## TASK DESCRIPTION
Write out the text of the items below as a JSON list of strings, one string per line, skipping any blank lines. Leave the pictures out of your answer.

## INPUT

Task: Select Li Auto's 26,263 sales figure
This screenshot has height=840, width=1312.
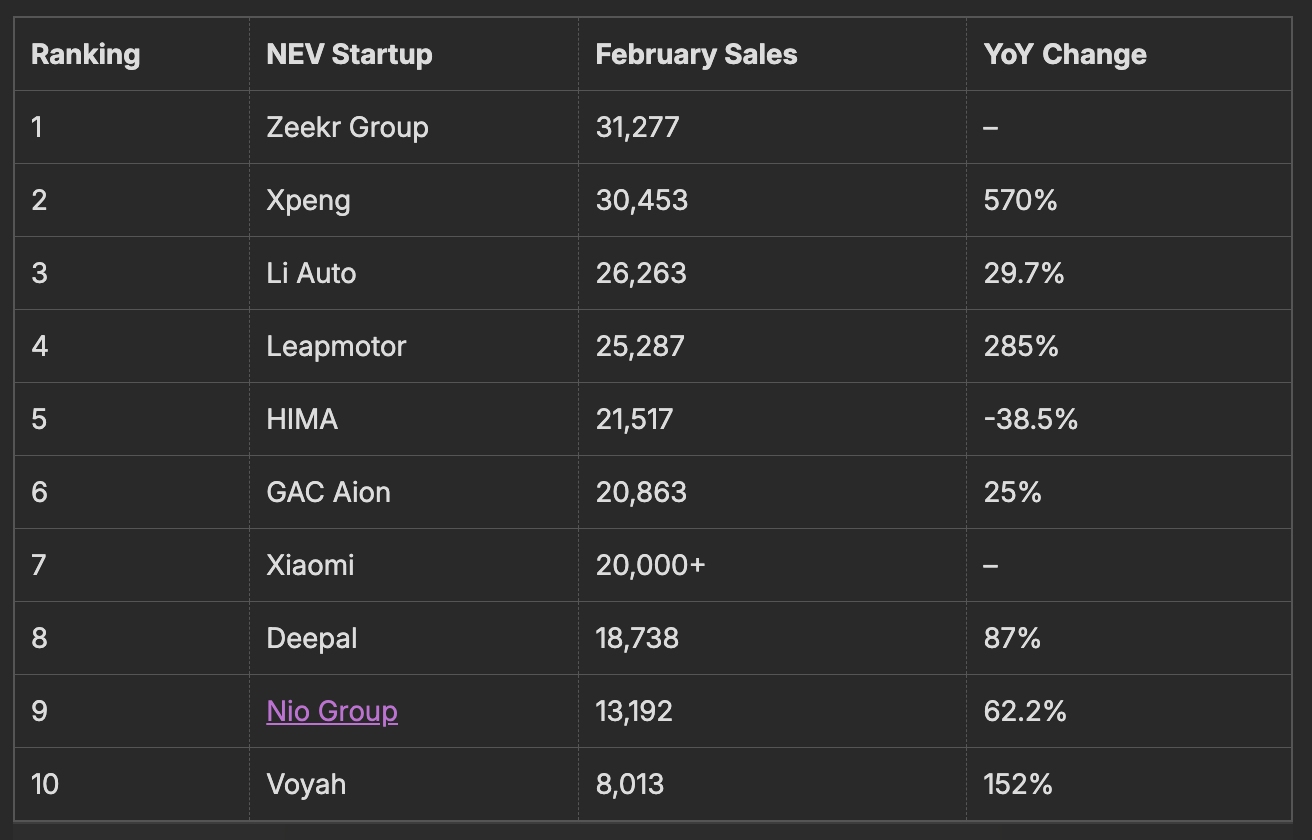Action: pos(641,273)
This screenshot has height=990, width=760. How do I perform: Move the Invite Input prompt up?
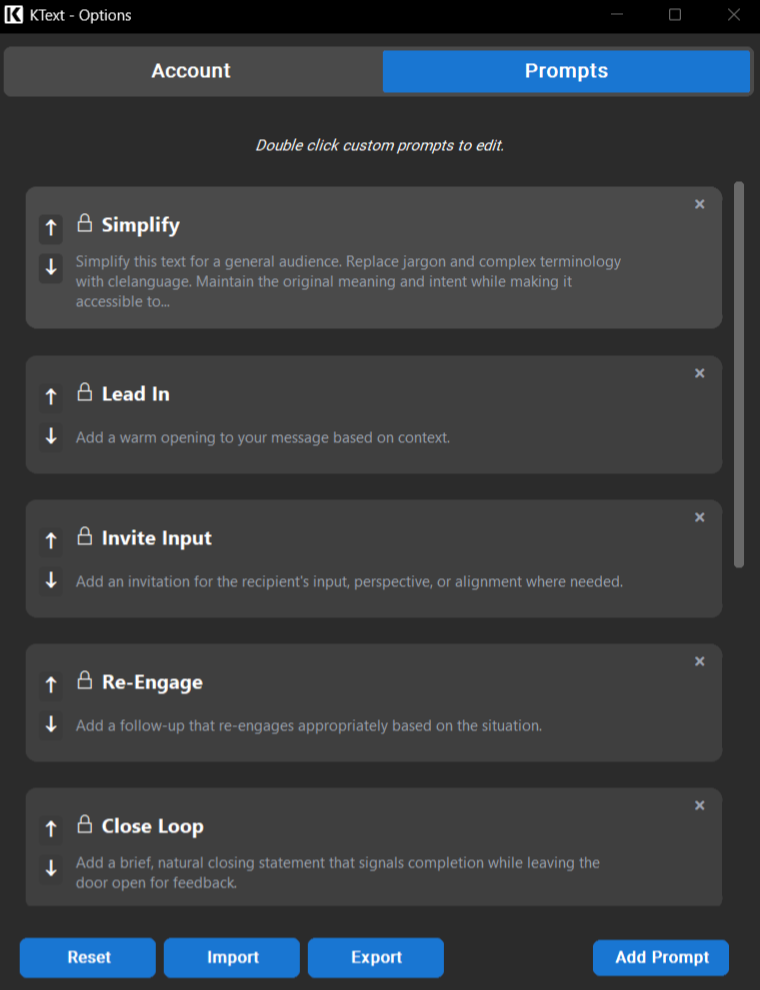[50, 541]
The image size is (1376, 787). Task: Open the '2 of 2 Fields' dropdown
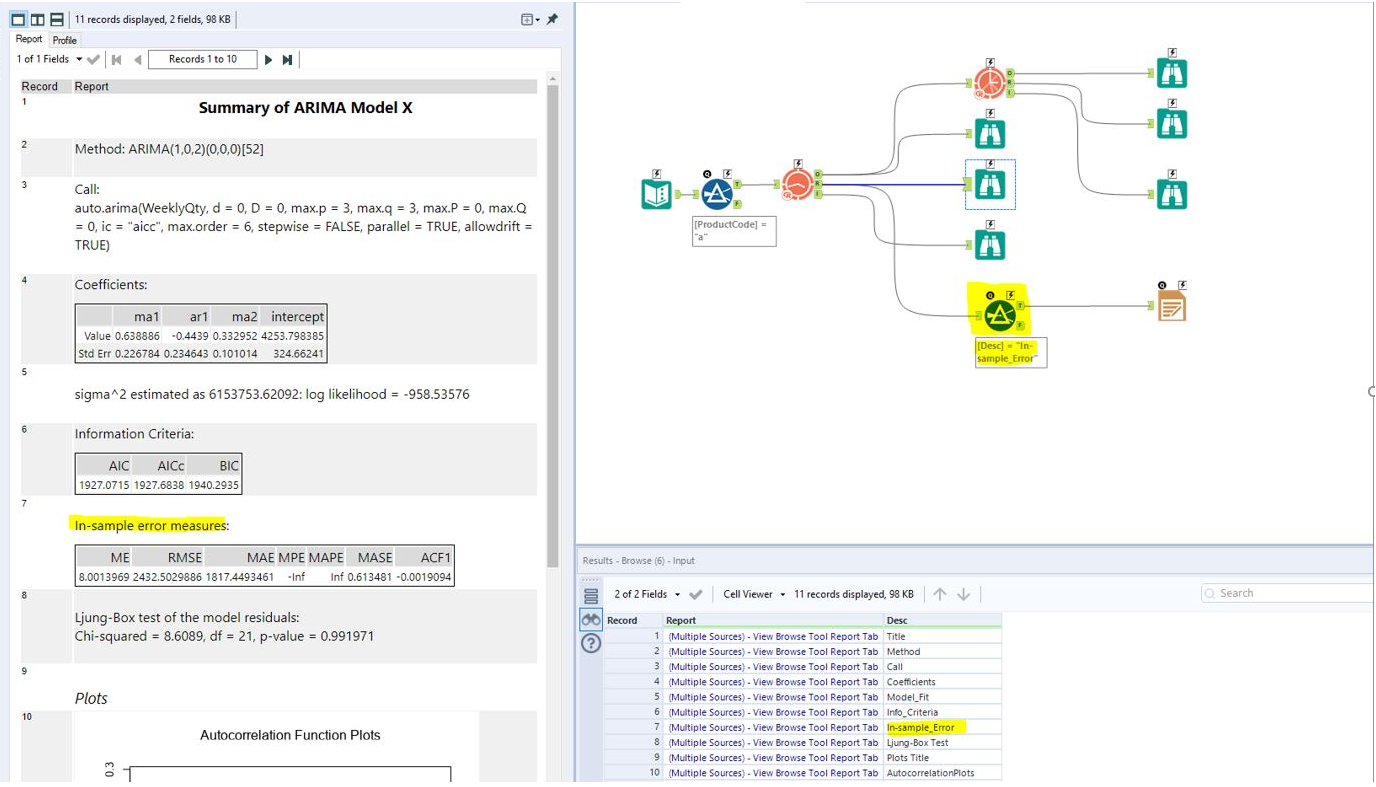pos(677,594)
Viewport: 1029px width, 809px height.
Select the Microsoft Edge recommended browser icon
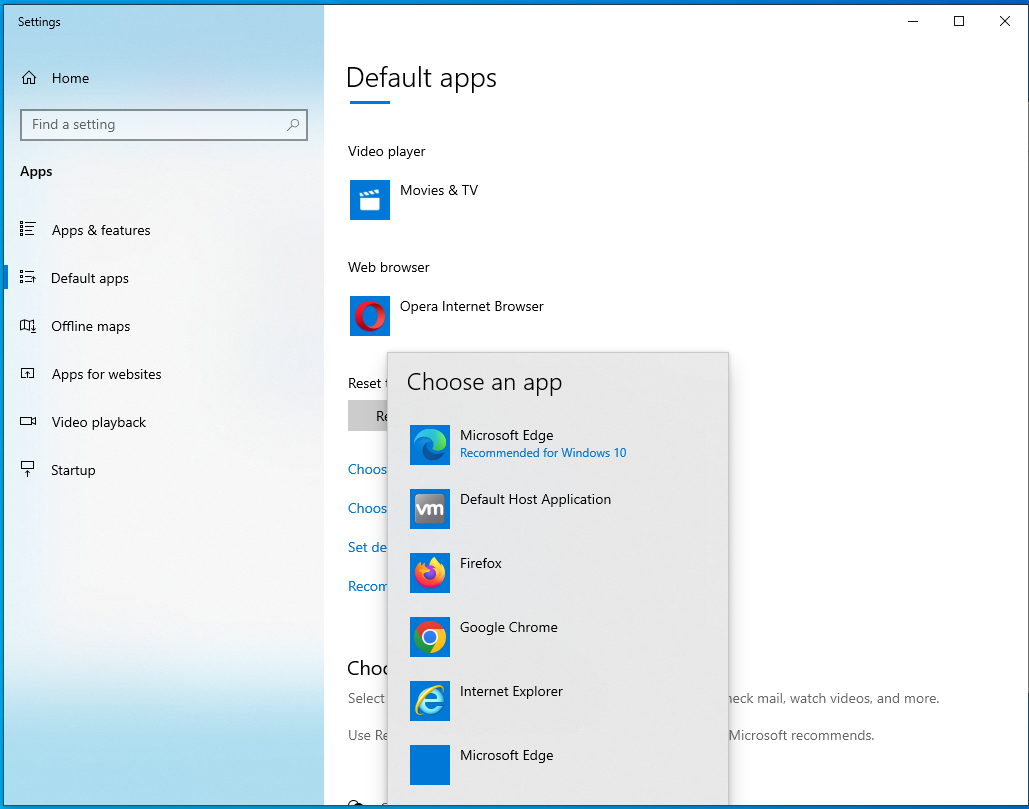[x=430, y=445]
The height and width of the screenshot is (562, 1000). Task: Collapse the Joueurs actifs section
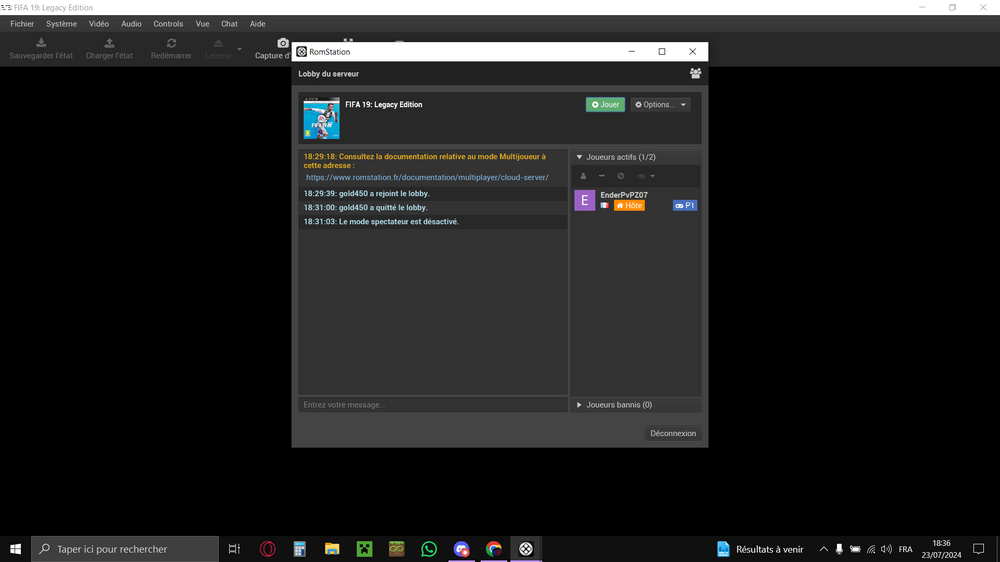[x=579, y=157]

## THE RESULT
[
  "Task: Select Li Auto's 26,263 sales figure",
  "This screenshot has height=840, width=1312.",
  "Action: pos(641,273)",
  "This screenshot has height=990, width=760. How do I perform: Move the Invite Input prompt up?",
  "[50, 541]",
  "The image size is (1376, 787). Task: Open the '2 of 2 Fields' dropdown",
  "pos(677,594)",
  "Viewport: 1029px width, 809px height.",
  "Select the Microsoft Edge recommended browser icon",
  "[x=430, y=445]",
  "The height and width of the screenshot is (562, 1000). Task: Collapse the Joueurs actifs section",
  "[x=579, y=157]"
]